Regular readers of this blog are probably convinced that the time series of satellite images are perfectly suited to describe the evolution of the Earth's surface. Space agencies are stepping up efforts to make available products to ease the use of these data. If one sets aside the main author of this blog (note : no need to put aside, he is far behind), it is of course NASA that has most contributed to disseminate advanced remote sensing products such as land surface reflectance or indices describing the vegetation health. These products are convenient to use but can also mask the measurement artifacts that are likely to mislead users like me.
Several teams who used the MODIS products...
Several teams who used the MODIS products "leaf area index" (LAI) or "enhanced vegetation index" (EVI) distributed by NASA believed see that the Amazon forest was turning green during the dry season, which is also the sunniest. They deduced that the forest growth was not limited by water availability in soil, but rather by the amount of solar radiation.
Several teams who used the MODIS products "snow albedo" or "reflectance area" distributed by NASA believed to detect a darkening of the Greenland surface, including in areas close to the summit where the snow melts very rarely. They concluded that the impurity content in the snow surface layer had increased due to the deposition of inorganic or organic dust from the atmosphere.
These two studies have important implications for understanding and anticipating climate change. What will Amazon forest become if the weather dries up? How fast will the Greenland ice sheet melt if the impurities keep on accumulating?
Wait a minute
The results of these studies were contradicted and can be explained by sensor effects. In the Amazon forest, it was a directional effect caused by the angle of the MODIS sensor relative to the sun: at the end of the dry season, the sensor is aligned with the sun which increases the reflectance in the bands NIR and red and therefore causes an apparent increase of the LAI or EVI. The increase disappears if this geometric effect is corrected (Morton et al., 2014). In the case of Sentinel-2, which observes virtually vertically, these effects will be reduced but not completely eliminated and will also have to be corrected.
For the Greenland snow, Polashenski et al. (2015) recently showed that the aging of the MODIS sensor aboard the Terra satellite could be enough to explain the darkening trend. The deterioration of the sensor sensitivity is a normal phenomenon that should be corrected in the new version of MODIS products (Collection 6). The correction of this effect could even help solve other issues that agitate the scientific community as the problem of a mysterious missing carbon sink (Lyapustin et al., 2014).
Of course, these examples are rare and should not discredit remote sensing products. The only lesson is that we must continue to demand our agencies quality products along with their uncertainties, take a look at the doc, and double check our results... The release of even imperfect data also helps speed up the implementation product update and correction, and thus to initiate a virtuous circle between spatial data users and producers!
Figure: Evolution of the reflectance from band 3 from L1B product on a stable desert site in Libya (black: Collection 5, red: Collection 6).

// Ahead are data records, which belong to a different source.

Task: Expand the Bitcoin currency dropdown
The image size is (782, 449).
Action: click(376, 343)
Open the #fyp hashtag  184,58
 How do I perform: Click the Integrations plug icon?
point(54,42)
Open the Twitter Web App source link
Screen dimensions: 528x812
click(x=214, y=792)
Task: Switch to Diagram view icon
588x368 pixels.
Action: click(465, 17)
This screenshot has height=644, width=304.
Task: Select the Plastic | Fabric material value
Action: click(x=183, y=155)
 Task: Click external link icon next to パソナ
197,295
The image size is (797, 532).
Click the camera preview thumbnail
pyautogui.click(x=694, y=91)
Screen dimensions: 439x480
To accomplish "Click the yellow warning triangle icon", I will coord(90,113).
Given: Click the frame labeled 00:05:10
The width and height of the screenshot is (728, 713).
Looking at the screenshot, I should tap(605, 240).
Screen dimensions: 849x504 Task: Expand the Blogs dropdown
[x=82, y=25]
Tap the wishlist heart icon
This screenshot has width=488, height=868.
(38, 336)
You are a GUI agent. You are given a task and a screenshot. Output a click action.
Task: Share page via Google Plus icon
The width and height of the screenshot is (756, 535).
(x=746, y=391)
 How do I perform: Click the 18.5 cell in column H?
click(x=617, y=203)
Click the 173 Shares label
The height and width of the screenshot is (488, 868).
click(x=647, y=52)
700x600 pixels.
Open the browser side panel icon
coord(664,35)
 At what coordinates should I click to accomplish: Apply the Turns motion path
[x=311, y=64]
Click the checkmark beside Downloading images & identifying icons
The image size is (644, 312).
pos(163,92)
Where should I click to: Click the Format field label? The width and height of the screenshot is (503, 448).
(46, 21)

The deterioration of the MODIS sensor does not concern the Aqua satellite that is more recent (taken from Lyapustin et al., 2014).
Lyapustin et al. (2014). Scientific impact of MODIS C5 calibration degradation and C6+ improvements, Atmos. Meas. Tech., 7, 4353-4365, doi:10.5194/amt-7-4353-2014.
Morton et al. (2014). Amazon forests maintain consistent canopy structure and greenness during the dry season. Nature, 506 (7487), 221-224, doi:10.1038/nature13006
Polashenski et al. (2015). Neither dust nor black carbon causing apparent albedo decline in Greenland's dry snow zone; implications for MODIS C5 surface reflectance. Geophysical Research Letters. 42, doi:10.1002/2015GL065912.